Begin at the line containing "The width and height of the screenshot is (532, 410)." in the records below, end at the line containing "You are a GUI", and retype each line in that span exactly. No other line and no image should appear.

Extracted information Block Start

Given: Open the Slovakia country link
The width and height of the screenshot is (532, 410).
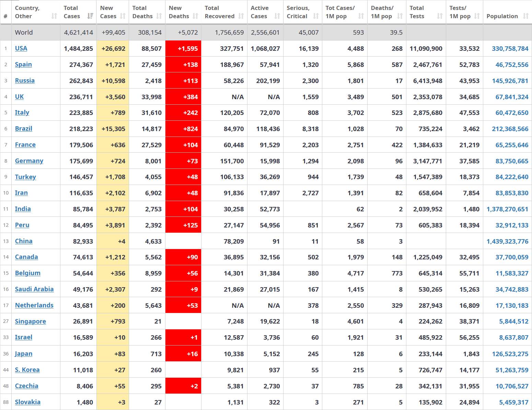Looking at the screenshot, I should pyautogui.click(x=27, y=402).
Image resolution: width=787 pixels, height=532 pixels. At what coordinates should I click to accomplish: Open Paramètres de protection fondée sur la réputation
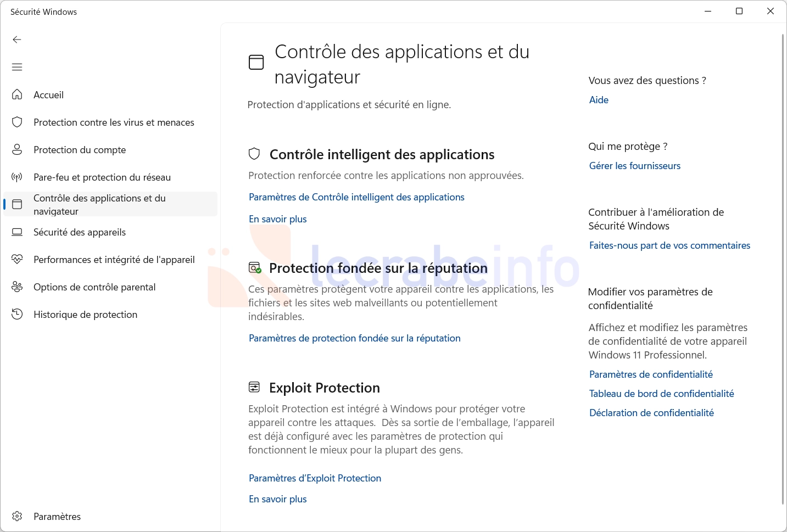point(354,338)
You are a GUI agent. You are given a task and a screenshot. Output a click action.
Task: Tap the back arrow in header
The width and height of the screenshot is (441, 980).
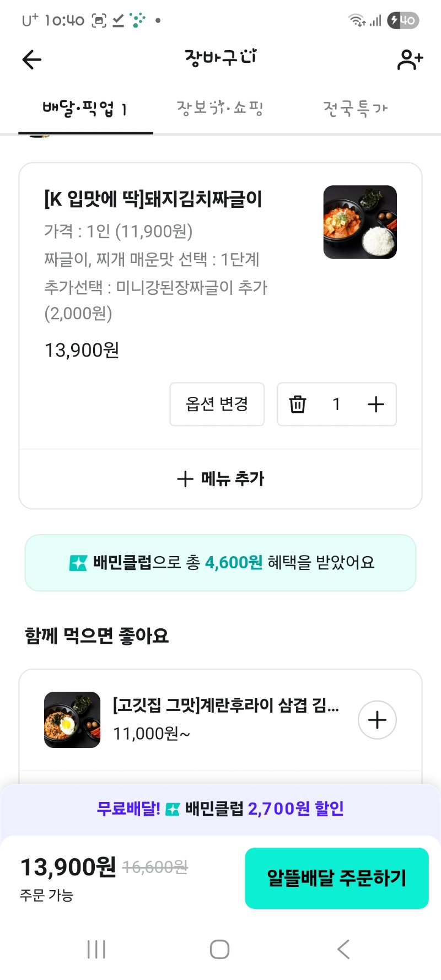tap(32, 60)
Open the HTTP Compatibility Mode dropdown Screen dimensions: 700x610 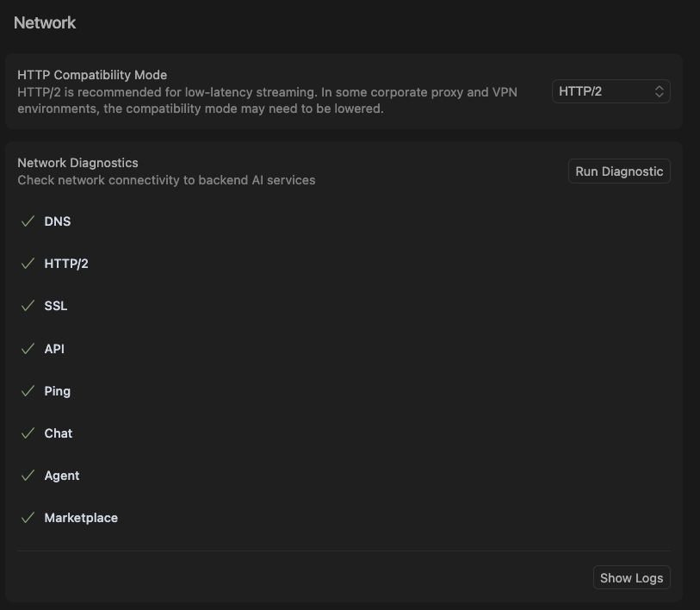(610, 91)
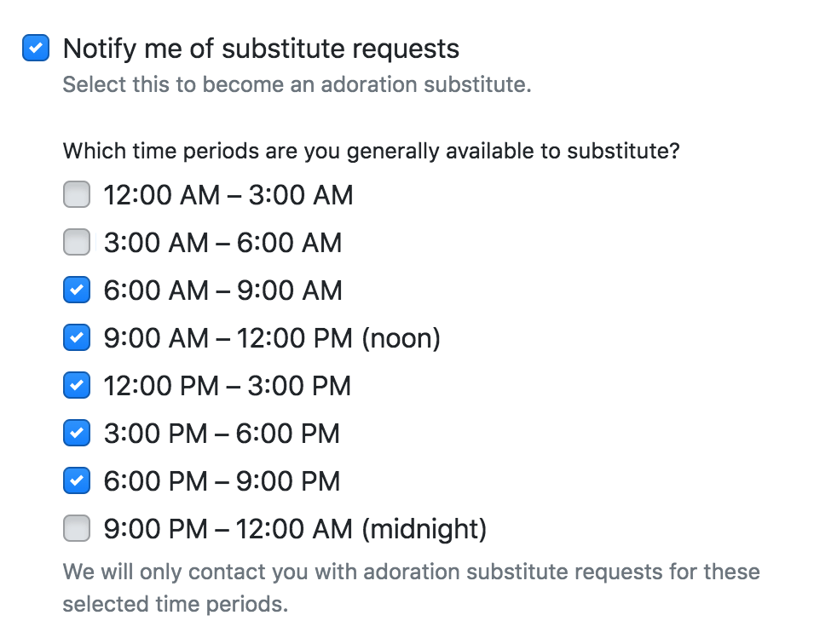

Extracted information Block End

▶ _Output of the exercise_:
The width and height of the screenshot is (532, 410).
Looking at the screenshot, I should pyautogui.click(x=27, y=402).
Image resolution: width=787 pixels, height=532 pixels. At what coordinates should I click to accomplish: Open Paramètres de protection fondée sur la réputation
point(354,338)
You are a GUI agent. You are given a task and a screenshot. Output a click action.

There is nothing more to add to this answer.